Penyelidikan terhadap keilmuan meliputi kegiatan filsafat dalam dunia Islam.
Dan yang menjadi perluasan
ilmu dengan tidak membatasi diri dari hasil-hasil karya filosuf Islam saja,
tetapi dengan memperluas pembahasannya. Hasil ini meliputi ilmu kalam, tasawuf,
ushul fiqh dan tarikh tasyri’.
Para ulama Islam
memikirkan sesuatu dengan jalan filsafat ada yang lebih berani dan lebih bebas
daripada pemikiran-pemikiran mereka yang biasa dikenal dengan nama
filosuf-filosuf Islam. Di mana perlu diketahui bahwa pembahasan ilmu kalam dan
tasawuf banyak terdapat pemikiran dan teori-teori yang tidak kalah teliti
daripada filosuf-filosuf Islam. Pemikiran Islam mempunyai ciri khas tersendiri
dibanding dengan filsafat Aristoteles, seperti halnya pemikiran Islam pada ilmu
kalam dan tasawuf.
Demikian pula pada
pokok-pokok hukum Islam (tasyri’) dan Ushul Fiqh juga terdapat beberapa uraian
yang logis dan sistematis dan mengandung segi-segi kefilsafatan.
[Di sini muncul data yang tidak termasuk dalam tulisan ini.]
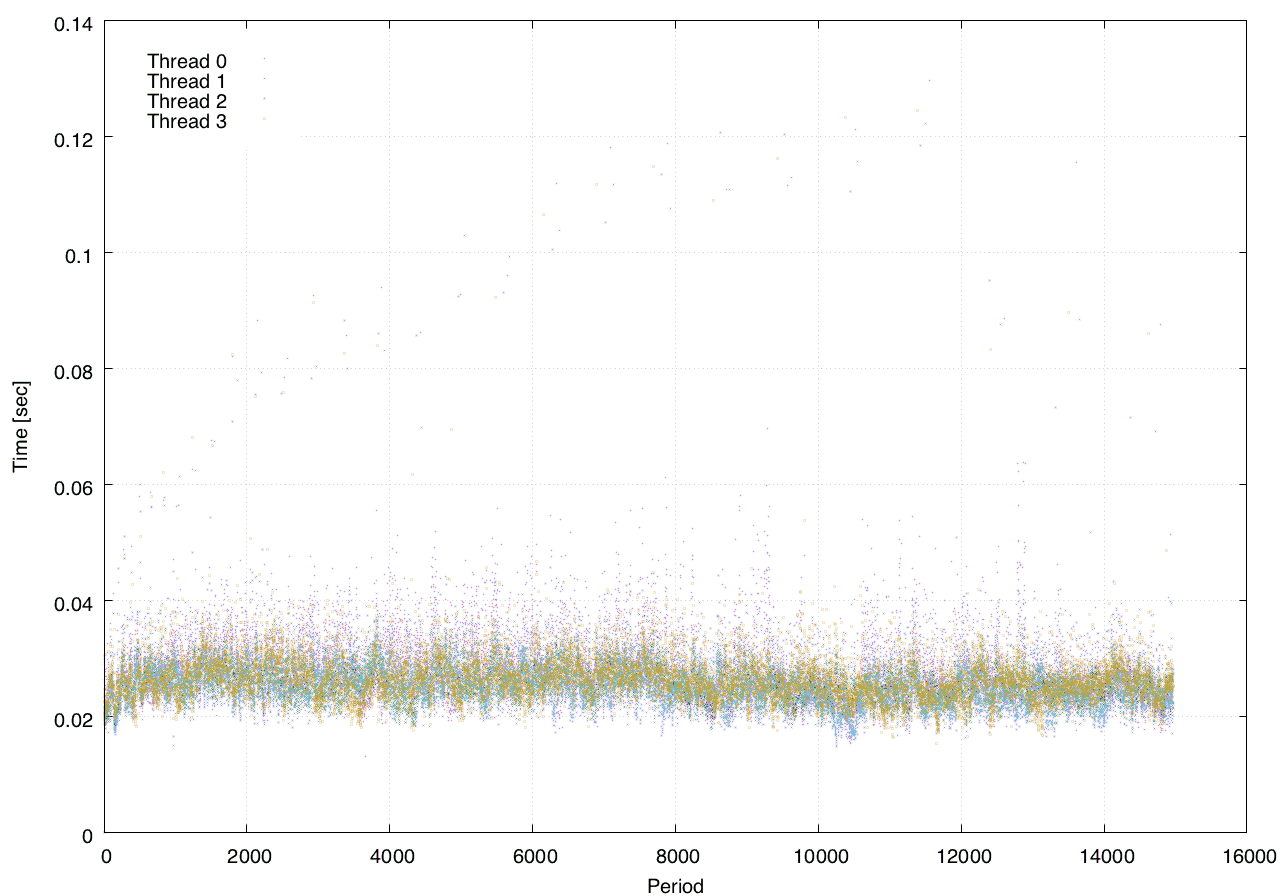
Task: Select the 0.02 y-axis tick label
Action: (x=72, y=717)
Syekh Mustafa
Abdur Raziq adalah orang yang pertama mengusulkan ilmu Fiqh menjadi bagian dari
filsafat.
C.
Filsafat Sebagai cara Berfikir Spekulatif, sistematis, analitis,
kritis, radikal, dan Universal (bertanggung jawab)
Berfikir secara
filsafat dapat diartikan sebagai berfikir yang sangat mendalam sampai hakikat
atau berfikir secara global/menyeluruh, atau berfikir yang dilihat dari
berbagai sudut pandang pemikiran atau sudut pandang ilmu pengetahun. Berfikir
yang demikian ini sebagai upaya untuk dapat berfikir secara tepat dan benar
serta dapat dipertanggungjawabkan.[5]
Berfikir spekulatif berarti; kira-kira atau dugaan , untung-untungan.
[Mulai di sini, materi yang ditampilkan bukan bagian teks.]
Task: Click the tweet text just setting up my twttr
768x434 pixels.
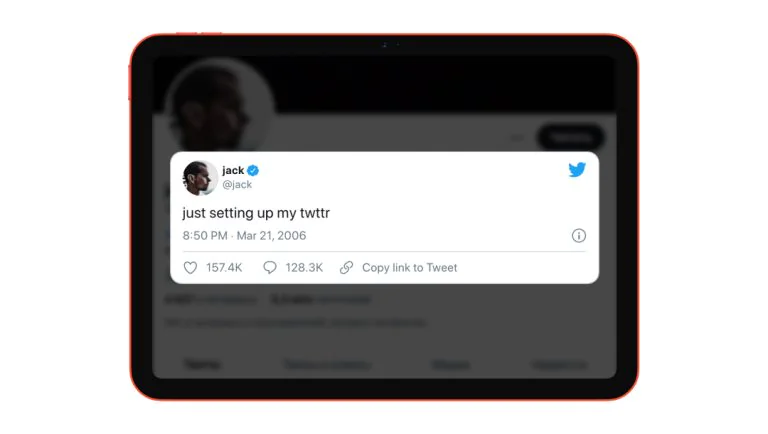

“dugaan yang sebenarnya yang masuk akal”
Berfikir sistematis berarti ada suatu ide dasar yang menyeluruh dan
mempersatukan semua unsur-unsurnya sehingga pikiran-pikiran dan
pendapat-pendapat yang dikemukakan jalin menjalin secara runtut.
Metodis, orang mempergunakan suatu metode atau cara pendekatan tertentu.
Koheren, berarti ada pertalian logis antara pemikiran-pemikiran atau
pernyataan-pernyataan yang diberikan.
Pemikiran yang sistematis ini dimaksudkan untukmenyusun
suatu pola pengetahuan yang rasional. Sistematis adalah masing-masingunsur
saling berkaitan satu dengan yang lain secara teratur dalam suatu keseluruhan.
Sistematika pemikiran seorang filosof banyak dipengaruhi oleh keadaan dirinya,
lingkungan, zamannya, pendidikan, dan sistem pemikiran yang mempengaruhi.[6]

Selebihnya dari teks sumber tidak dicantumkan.